A team of five ministry officials will be in charge of creating the manual on how to deal with contagion, as well as boosting cooperation with local medical facilities. The exact date of the operation launch will be decided later, the ministry officials said.
MERS — which was first spotted in 2012 in Saudi Arabia — has infected 186 people and claimed 35 lives to date in Korea, making it the second most affected country in the world.
The nationwide scare pushed over 2,500 schools, kindergartens and colleges across the country to cancel classes. Education authorities became subject to much criticism for the handling of the situation, particularly in providing information to the students, parents and schools about the level of threat the virus posed to classrooms.
“As a manual for dealing with such situation did not exist, it took time for us to make the manual. The task force will allow us to act more promptly,” said a high-ranking official from the ministry.
In case of an outbreak, the task force will continuously collect information regarding such diseases from both local medical centers and education offices to keep track of the situation.
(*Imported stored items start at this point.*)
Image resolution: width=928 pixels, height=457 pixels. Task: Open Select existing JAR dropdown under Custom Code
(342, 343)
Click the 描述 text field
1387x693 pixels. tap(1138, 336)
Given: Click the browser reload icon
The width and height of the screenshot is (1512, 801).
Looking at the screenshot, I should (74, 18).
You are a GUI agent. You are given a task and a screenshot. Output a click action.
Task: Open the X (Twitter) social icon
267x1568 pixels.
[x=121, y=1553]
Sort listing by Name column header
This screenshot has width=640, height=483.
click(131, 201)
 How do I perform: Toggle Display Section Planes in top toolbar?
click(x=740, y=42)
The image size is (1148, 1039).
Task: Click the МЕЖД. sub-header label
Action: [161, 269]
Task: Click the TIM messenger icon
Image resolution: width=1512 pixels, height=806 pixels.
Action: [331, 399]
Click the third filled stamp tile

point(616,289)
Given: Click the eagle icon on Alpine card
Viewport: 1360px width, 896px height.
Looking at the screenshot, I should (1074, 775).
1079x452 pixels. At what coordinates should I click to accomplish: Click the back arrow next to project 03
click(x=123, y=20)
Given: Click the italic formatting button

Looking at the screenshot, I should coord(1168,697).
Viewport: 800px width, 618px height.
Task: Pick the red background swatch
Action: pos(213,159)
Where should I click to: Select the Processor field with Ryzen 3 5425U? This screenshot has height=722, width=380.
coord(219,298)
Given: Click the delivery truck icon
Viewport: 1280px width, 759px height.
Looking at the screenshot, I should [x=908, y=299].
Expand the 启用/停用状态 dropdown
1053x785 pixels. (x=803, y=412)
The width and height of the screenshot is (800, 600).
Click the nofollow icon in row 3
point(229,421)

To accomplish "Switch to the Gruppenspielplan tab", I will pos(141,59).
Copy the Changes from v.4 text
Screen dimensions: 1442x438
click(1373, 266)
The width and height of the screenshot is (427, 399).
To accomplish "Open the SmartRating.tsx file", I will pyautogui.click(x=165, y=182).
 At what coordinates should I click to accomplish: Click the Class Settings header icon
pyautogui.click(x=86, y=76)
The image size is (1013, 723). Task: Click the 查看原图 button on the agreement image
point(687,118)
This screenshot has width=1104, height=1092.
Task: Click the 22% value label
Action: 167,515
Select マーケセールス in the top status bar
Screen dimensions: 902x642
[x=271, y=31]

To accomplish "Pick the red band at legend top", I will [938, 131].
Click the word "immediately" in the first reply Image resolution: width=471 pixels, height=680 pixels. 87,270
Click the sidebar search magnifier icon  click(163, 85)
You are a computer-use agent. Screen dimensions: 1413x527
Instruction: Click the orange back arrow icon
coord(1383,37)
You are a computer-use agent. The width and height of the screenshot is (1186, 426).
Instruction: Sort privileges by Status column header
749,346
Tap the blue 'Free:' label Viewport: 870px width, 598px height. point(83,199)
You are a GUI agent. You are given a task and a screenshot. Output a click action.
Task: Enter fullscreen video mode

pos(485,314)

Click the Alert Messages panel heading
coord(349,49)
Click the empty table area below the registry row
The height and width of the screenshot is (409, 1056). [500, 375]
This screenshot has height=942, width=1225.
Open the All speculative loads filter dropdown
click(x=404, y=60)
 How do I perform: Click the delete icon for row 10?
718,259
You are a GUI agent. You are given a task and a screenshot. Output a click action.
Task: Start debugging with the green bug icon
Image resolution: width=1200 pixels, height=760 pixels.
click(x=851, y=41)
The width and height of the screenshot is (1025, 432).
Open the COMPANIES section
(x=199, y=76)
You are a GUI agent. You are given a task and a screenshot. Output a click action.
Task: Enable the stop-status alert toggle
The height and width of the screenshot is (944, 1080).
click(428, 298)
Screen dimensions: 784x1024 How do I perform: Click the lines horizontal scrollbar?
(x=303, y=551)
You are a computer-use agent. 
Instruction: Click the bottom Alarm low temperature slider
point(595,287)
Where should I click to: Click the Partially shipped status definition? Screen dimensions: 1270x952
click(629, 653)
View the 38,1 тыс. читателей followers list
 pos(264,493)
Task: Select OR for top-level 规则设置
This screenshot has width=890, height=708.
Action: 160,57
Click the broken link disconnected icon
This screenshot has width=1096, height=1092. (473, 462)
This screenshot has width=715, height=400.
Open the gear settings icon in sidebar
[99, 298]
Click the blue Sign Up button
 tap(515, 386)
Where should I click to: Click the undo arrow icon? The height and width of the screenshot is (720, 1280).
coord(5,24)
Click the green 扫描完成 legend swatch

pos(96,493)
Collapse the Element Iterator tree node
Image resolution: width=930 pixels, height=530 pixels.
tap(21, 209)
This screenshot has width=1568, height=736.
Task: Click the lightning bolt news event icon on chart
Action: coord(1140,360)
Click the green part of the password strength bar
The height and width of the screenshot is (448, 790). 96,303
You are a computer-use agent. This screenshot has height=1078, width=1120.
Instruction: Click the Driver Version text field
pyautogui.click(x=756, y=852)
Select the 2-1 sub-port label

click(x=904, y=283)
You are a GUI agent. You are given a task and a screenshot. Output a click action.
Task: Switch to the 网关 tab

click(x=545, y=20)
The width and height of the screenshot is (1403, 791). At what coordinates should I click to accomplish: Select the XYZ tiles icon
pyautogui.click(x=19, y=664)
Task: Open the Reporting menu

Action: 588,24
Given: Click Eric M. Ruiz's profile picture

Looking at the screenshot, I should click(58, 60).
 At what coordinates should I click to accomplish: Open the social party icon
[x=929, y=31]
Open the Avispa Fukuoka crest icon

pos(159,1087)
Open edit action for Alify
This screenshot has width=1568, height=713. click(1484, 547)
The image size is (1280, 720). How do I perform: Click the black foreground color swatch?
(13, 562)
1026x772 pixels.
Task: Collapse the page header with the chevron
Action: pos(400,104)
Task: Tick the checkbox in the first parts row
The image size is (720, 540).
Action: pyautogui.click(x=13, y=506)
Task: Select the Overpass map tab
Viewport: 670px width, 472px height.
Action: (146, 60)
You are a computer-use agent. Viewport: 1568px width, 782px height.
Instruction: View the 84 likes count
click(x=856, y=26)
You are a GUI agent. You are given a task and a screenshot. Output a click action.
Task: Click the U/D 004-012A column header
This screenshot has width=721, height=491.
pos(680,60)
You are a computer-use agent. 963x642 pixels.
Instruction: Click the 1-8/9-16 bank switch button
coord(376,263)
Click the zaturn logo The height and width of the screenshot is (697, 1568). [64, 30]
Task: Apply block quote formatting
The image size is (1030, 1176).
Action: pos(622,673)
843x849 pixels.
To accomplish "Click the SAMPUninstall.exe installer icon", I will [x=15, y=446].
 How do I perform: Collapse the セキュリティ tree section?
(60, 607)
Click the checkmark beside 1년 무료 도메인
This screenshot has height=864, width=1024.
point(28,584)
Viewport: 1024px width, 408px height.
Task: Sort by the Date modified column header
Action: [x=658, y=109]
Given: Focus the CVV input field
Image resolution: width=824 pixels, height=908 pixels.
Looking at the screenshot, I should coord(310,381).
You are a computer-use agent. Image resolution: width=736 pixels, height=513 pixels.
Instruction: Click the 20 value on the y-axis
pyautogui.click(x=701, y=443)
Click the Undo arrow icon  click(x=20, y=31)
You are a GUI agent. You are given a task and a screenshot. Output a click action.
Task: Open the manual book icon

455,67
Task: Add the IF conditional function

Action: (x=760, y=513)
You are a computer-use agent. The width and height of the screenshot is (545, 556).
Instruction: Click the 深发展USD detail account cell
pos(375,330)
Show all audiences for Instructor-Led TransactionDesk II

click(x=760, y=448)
The team will also be in charge of creating teaching materials on dealing with infectious diseases while pushing for medical check-ups to find infectious disease at early stages.
The five-member team will be aided by 10 local experts in infectious diseases including Lee Jong-koo, head of the Seoul National University Center for Global Medicine, and Kim Woo-joo, the head of the Korean Society of Infectious Diseases.
Hwang added that the ministry also plans to add more school nurses, as the MERS outbreak revealed that many schools did not even have nurses.
“The key idea (of the ministry’s plan) is to provide constant monitoring of student well-being, so that we can at least rein in infectious diseases, instead of cooking up measures every time there is an outbreak,” Hwang said.